▸ **Passage**
While most cases of chronic dizziness result from a physical disorder, psychiatric issues can be a cause — or a consequence — of chronic dizziness, according to research published The Journal of the American Osteopathic Association.
Chronic dizziness can result from a number of underlying health problems, most commonly involving neurologic, vestibular and cardiac diseases. For patients who have seen a variety of specialty physicians without reaching a diagnosis, a psychiatric referral may help them find relief, researchers noted.
The researchers reviewed published studies on the relationship between psychiatric disorders and dizziness, finding psychiatric disorders — often related to anxiety — may be present in up to 15 percent of patients presenting with dizziness. After vestibular diseases, which affect parts of the inner ear and brain responsible for controlling balance, psychiatric disorders appear to be the second most common cause of chronic dizziness.
“One of the reasons the underlying cause can be so difficult to diagnose is that the way dizziness is experienced can vary dramatically,” says Zak Kelm, DO, psychiatry resident at Ohio State University and lead author of this study.
Dizziness can fall into a number of broad categories, including vertigo (spinning sensation), presyncope (near-fainting), and disequilibrium (imbalance). When a patient’s description of symptoms appears consistent with one of these categories, physicians are better equipped to make an accurate diagnosis.
“Patients who have a difficult time describing their symptoms, or seem to experience several different symptoms, are likely experiencing non-specific dizziness,” says Dr. Kelm. “When physicians see patients who report general or vague dizziness, it should be a cue to ask about the patient’s mental health.”
The relationship between dizziness and psychiatric disorders is complex and dynamic. It is sometimes difficult to distinguish which one is causing the other or whether the interplay is reciprocal.
The authors note that researchers have attempted to better understand this relationship by introducing the term chronic subjective dizziness (CSD). Patients with CSD experience dizziness most days for more than three months. They often describe feeling heavy headed, light headed or imbalanced. Some feel as if the floor is moving, while others feel disassociated or far away from their environment. Many patients report their symptoms worsen with complex stimuli, like being in crowded spaces.

[Collected data entries]
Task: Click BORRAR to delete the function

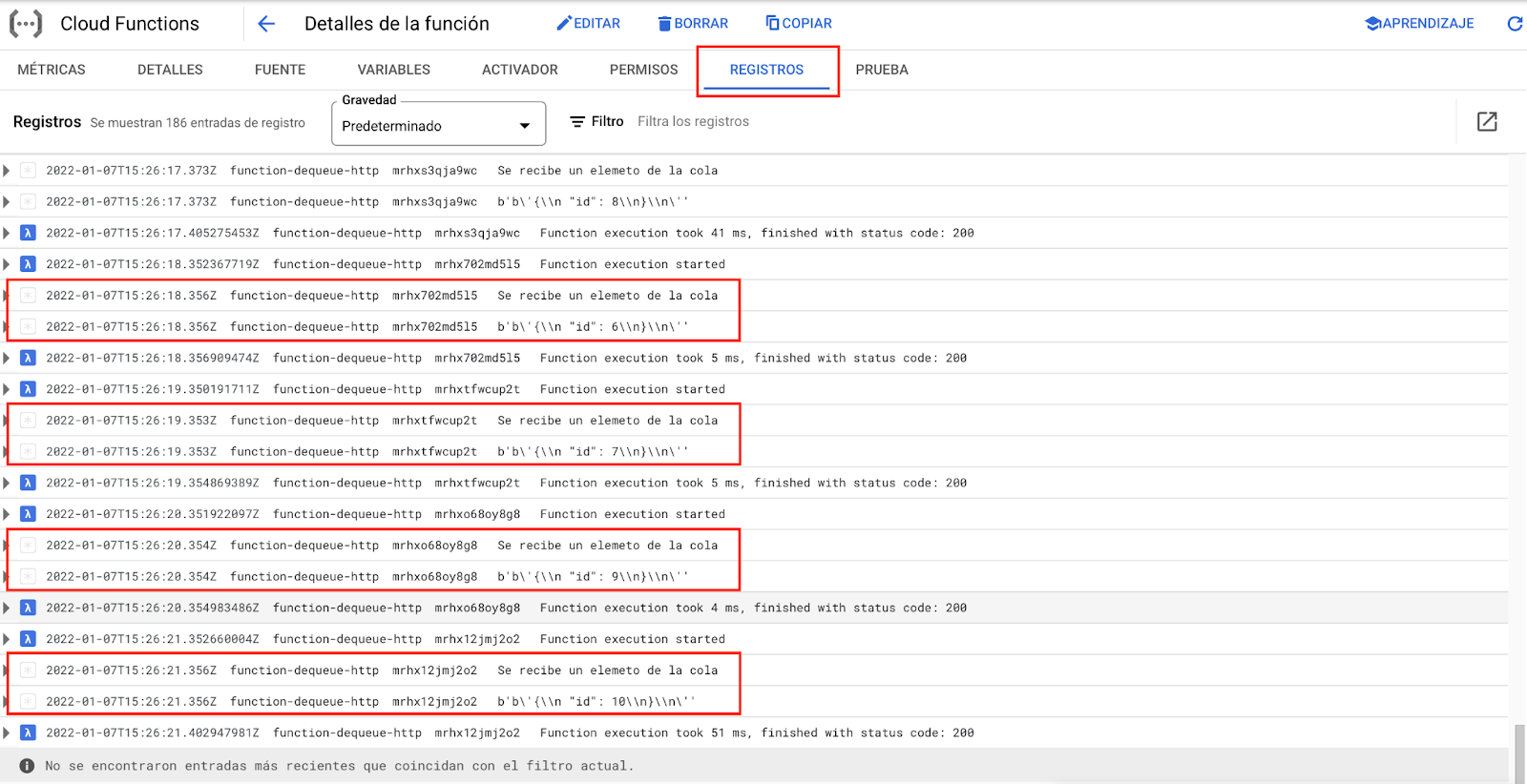Action: tap(693, 24)
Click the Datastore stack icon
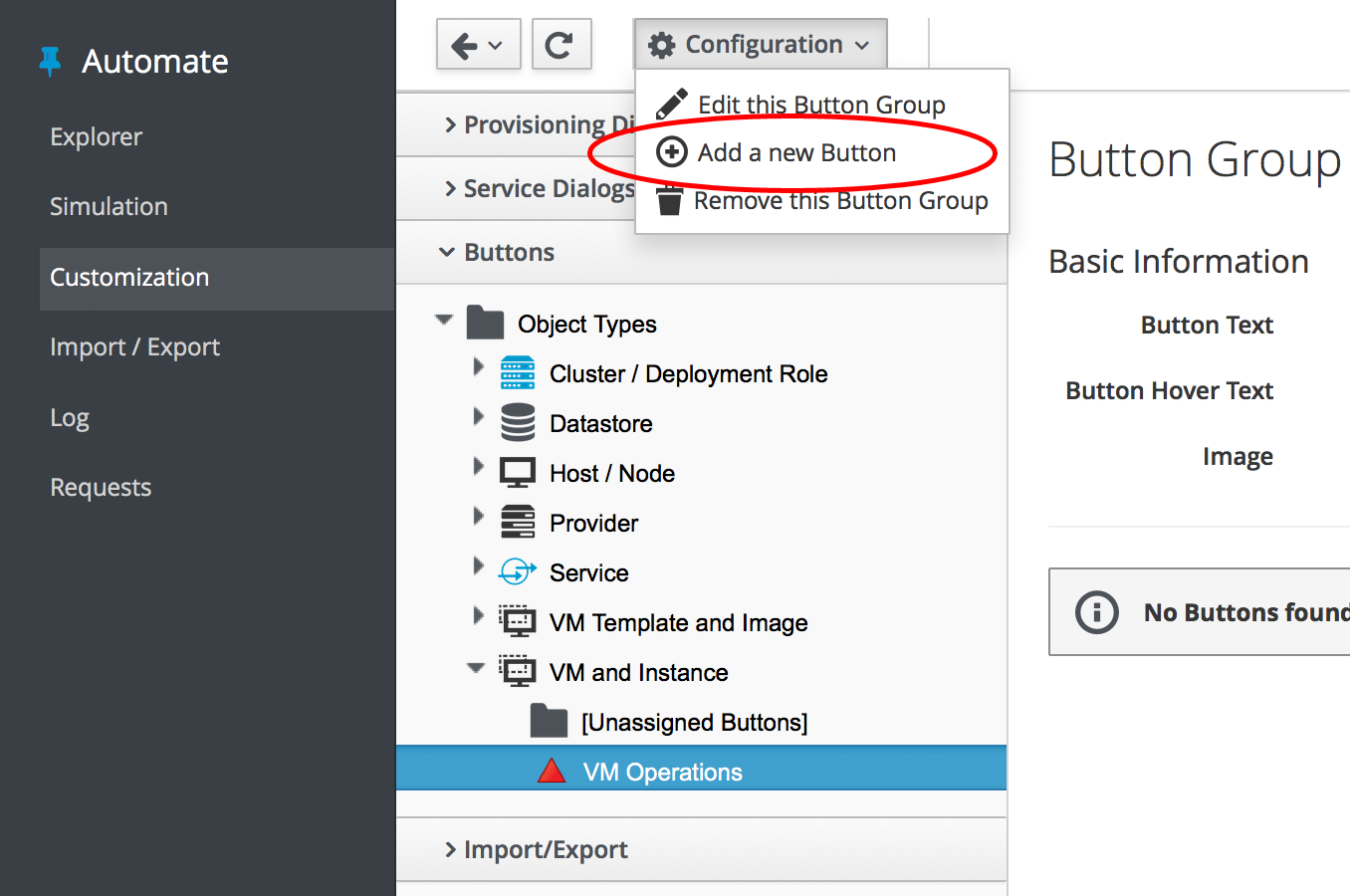 [x=518, y=423]

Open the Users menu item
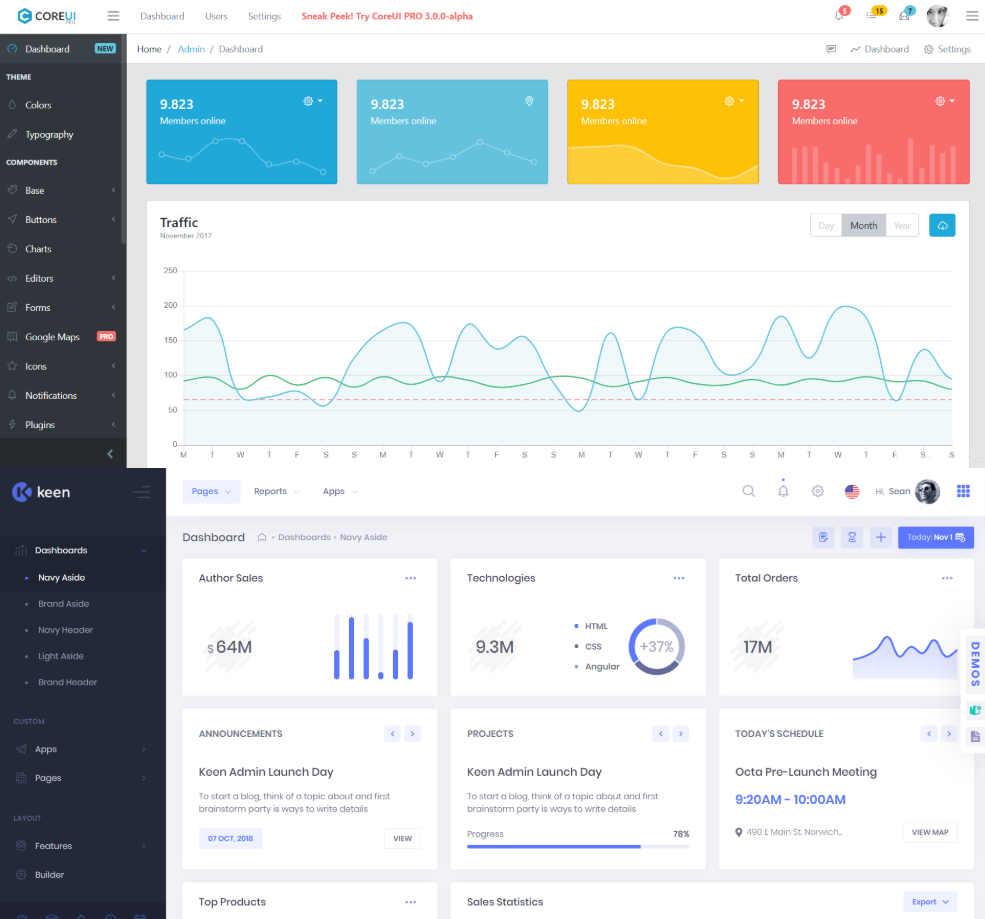(216, 16)
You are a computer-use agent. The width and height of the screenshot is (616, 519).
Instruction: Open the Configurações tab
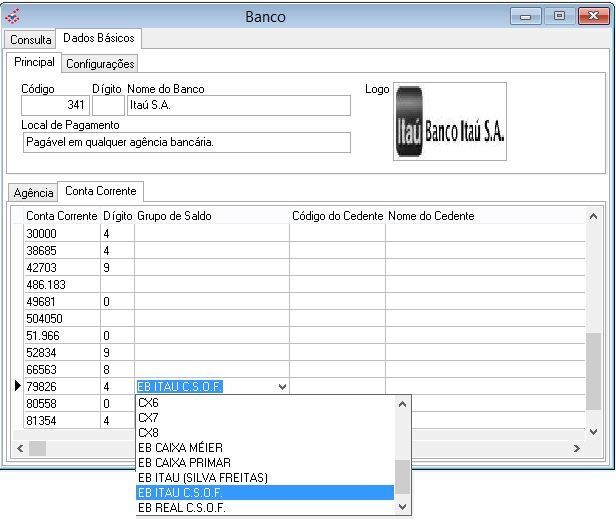(x=100, y=63)
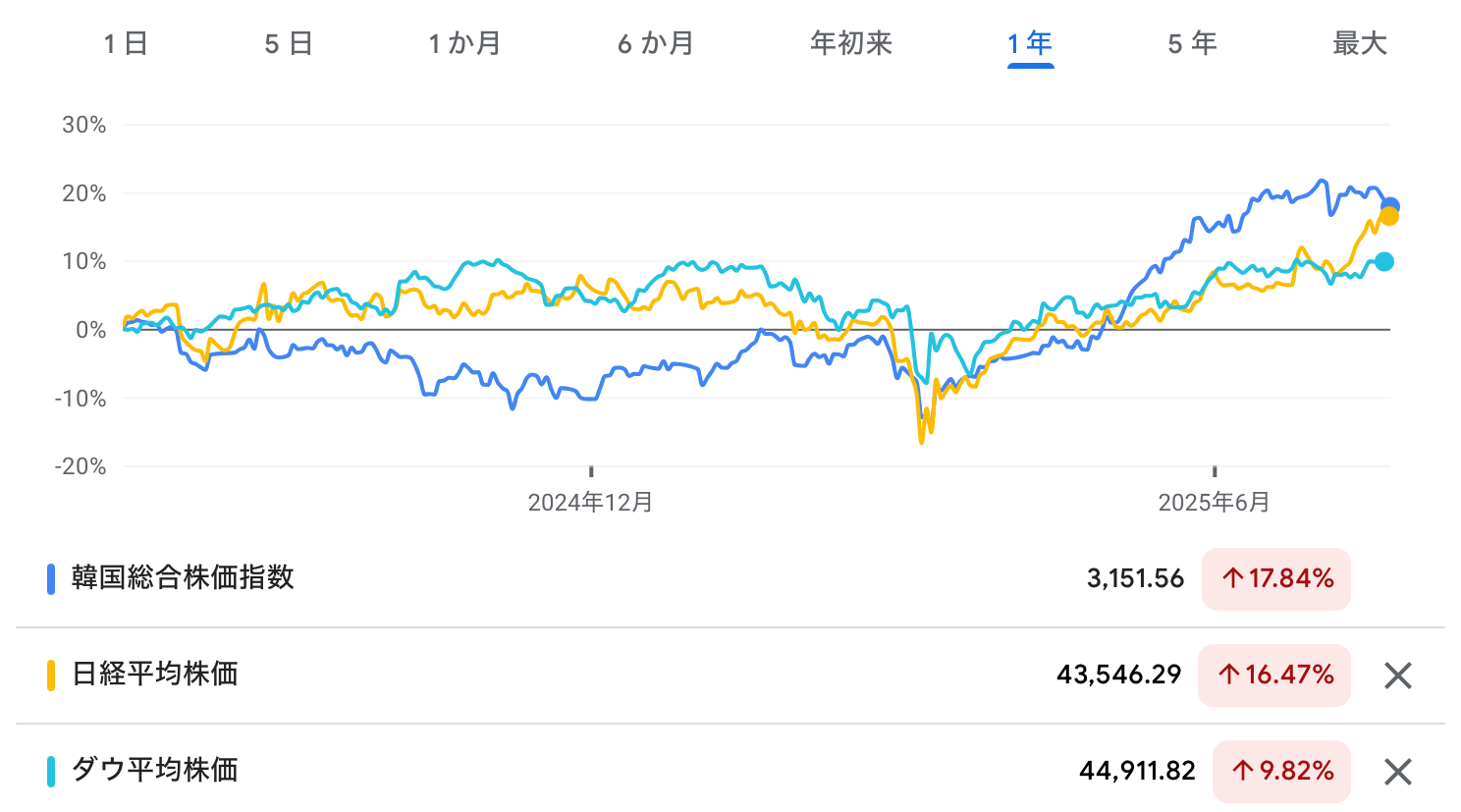1461x812 pixels.
Task: Remove ダウ平均株価 with its X icon
Action: click(x=1397, y=772)
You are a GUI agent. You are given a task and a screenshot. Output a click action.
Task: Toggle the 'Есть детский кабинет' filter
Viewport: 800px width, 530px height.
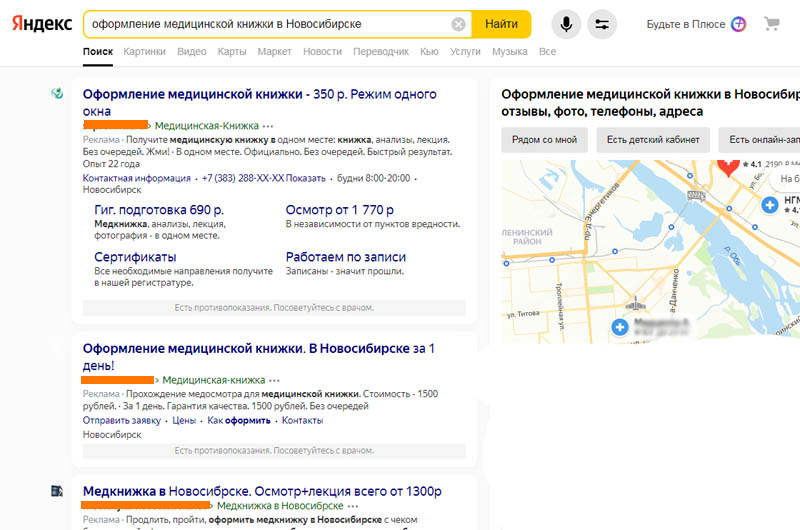point(654,140)

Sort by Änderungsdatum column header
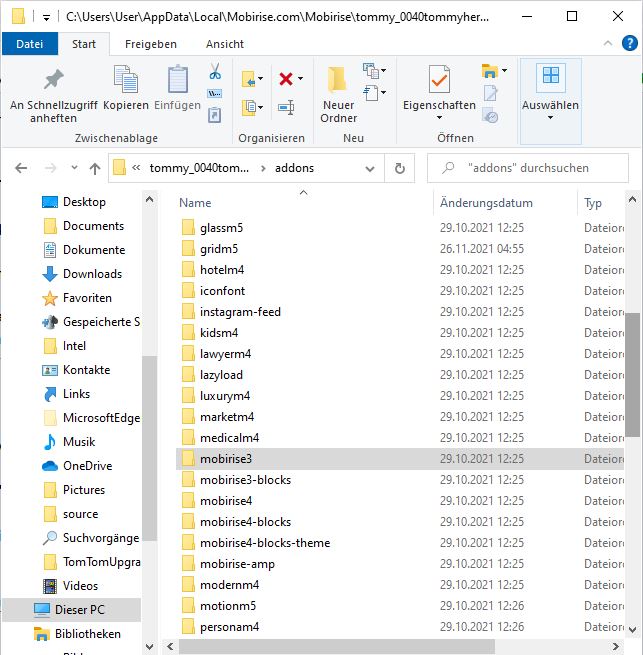click(486, 203)
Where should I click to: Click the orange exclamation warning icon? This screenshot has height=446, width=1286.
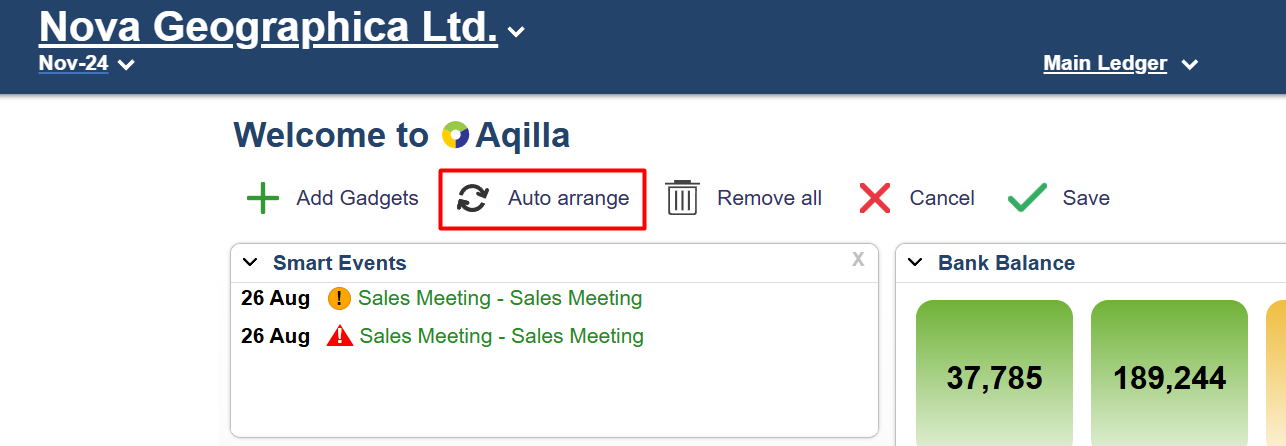340,298
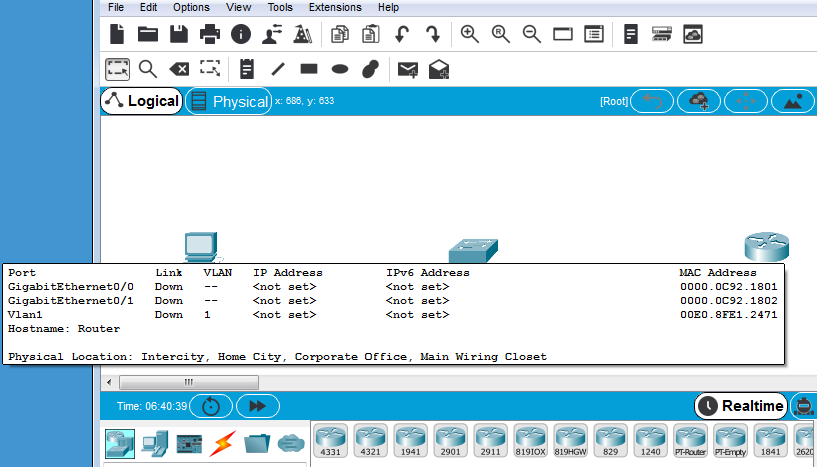Open the Options menu
Viewport: 817px width, 467px height.
(x=191, y=7)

▸ **Task instructions**
Continue the article on psychiatric causes of chronic dizziness, starting right after its last sentence.

▸ **The answer**
According to one study, one-third of patients with CSD had a primary anxiety disorder and no history of vestibular disorder or another disease that could cause dizziness. Another one-third had no history of a psychiatric disorder but had a vestibular disease that triggered an onset of anxiety. The final one-third had a history of an anxiety or other psychiatric disorder, then developed a medical condition that triggered dizziness. In those cases, the preexisting psychiatric disorder worsened and resulted in chronic dizziness.
In any of these situations, the underlying or resulting psychiatric disorder needs to be addressed. “One of the reasons psychiatric disorders are overlooked is because many physicians are uncomfortable suggesting to patients that they might have a mental illness” says Dr. Kelm. “I think asking the patient about their stress levels and whether they’ve experienced anxiety can make the conversation more approachable for both parties.”
Once referred to a psychiatrist, some patients have success with cognitive behavioral therapy; however, pharmacotherapy appears to be most helpful. Selective serotonin reuptake inhibitors (SSRIs) have proven effective, with approximately 50 percent of patients given an SSRI experiencing complete remission of symptoms, and 70 percent reporting a significant decrease in symptoms.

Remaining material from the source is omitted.